Tony La Russa, Oldest Active Manager In Majors, Retires At 78

The oldest manager in the majors didn’t have the heart to continue.

Tony La Russa ended a two-year second stint as pilot of the Chicago White Sox Monday on the eve of his 78th birthday. Doctors had told him the job was too stressful for a heart patient.

After winning the American League Central with a 93-69 record last year, La Russa lasted only through August 29 this year. Then he had his pacemaker repaired and missed the remainder of the season.

The White Sox also missed out, slumping under interim manager Miguel Cairo and struggling to reach the .500 level with four games remaining.

Elected to the Baseball Hall of Fame in 2014 after a 30-year managerial career with the White Sox, A’s, and St. Louis Cardinals, La Russa first retired after winning the 2011 World Series with St. Louis.

Ten years later, he agreed to don a uniform again at the request of White Sox owner Jerry Reinsdorf, a personal friend.

The White Sox had given him a three-year contract, running through 2023, but doctors told him to step away, according to Bob Nightengale of USA TODAY.

La Russa, who also has a law degree, is expected to stay with the team as a special advisor.

La Russa’s age has been an issue this season because of several controversial decisions, including ordering an intentional walk to Trea Turner with a 1-2 count. The move backfired when the next hitter, Max Muncy, hit a three-run homer against Bennett Sousa even though both of them were left-handed.

A Tampa native who had a brief career as a big-league second baseman, La Russa won three World Series, six pennants, and 13 division titles during 36 years as a manager. Writers named him Manager of the Year four times.

He passed John McGraw on the list of lifetime wins by a manager on June 6 and retired with a total of 2,900 wins and 2,514 losses – a winning percentage of .536.

La Russa’s departure from the managerial ranks makes Houston’s Dusty Baker, 73, the oldest manager in the majors. When the Astros and Braves met in the 2021 World Series, Baker and Atlanta boss Brian Snitker, 66, were the oldest opposing managers in World Series history.

The departure also creates another vacancy in the growing ranks of teams looking for 2023 managers.

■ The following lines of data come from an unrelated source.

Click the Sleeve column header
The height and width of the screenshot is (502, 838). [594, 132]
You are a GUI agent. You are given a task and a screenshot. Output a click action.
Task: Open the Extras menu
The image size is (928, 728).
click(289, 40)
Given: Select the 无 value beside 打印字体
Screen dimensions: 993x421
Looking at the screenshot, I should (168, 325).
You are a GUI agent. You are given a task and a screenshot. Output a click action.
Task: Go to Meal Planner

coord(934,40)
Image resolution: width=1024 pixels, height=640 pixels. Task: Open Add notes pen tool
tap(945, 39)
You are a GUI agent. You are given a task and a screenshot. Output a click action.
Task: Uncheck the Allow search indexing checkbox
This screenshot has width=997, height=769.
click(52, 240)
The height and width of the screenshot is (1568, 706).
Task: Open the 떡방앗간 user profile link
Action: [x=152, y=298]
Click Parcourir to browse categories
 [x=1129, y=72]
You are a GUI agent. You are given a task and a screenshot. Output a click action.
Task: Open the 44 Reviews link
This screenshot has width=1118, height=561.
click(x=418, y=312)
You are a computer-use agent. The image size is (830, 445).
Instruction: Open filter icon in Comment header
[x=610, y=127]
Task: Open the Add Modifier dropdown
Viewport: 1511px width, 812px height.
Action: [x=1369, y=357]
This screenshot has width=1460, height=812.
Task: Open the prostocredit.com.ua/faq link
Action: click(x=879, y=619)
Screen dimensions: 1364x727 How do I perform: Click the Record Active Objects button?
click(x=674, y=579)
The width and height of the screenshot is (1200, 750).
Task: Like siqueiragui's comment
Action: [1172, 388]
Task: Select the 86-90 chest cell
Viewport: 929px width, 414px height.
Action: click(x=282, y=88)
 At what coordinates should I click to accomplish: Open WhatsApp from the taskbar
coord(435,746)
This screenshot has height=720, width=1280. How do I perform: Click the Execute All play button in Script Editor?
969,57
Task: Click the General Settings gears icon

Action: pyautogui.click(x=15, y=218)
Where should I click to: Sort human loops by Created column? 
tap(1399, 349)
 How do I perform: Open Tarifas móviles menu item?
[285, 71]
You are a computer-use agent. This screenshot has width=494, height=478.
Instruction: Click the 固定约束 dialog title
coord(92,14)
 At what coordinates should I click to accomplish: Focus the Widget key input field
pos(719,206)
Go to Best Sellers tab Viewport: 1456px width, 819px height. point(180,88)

That list includes the Toronto Blue Jays and Philadelphia Phillies, two playoff teams whose fortunes improved after changing managers during the 2022 campaign.

Also looking for pilots are the Texas Rangers and Los Angeles Angels, who hired interim replacements after firing their managers; the Miami Marlins, who parted ways with Don Mattingly after seven seasons; and the White Sox.

Changes could also be coming in Kansas City, where Dayton Moore was just let go as president of baseball operations, and several other cities where teams did not live up to expectations.

The long list of experienced but unemployed managers includes Joe Girardi, Fredi Gonzalez, Joe Maddon, Mattingly, Ron Washington, and Walt Weiss plus highly-touted managerial prospects Carlos Beltran, Joe Espada, and Joe McEwing.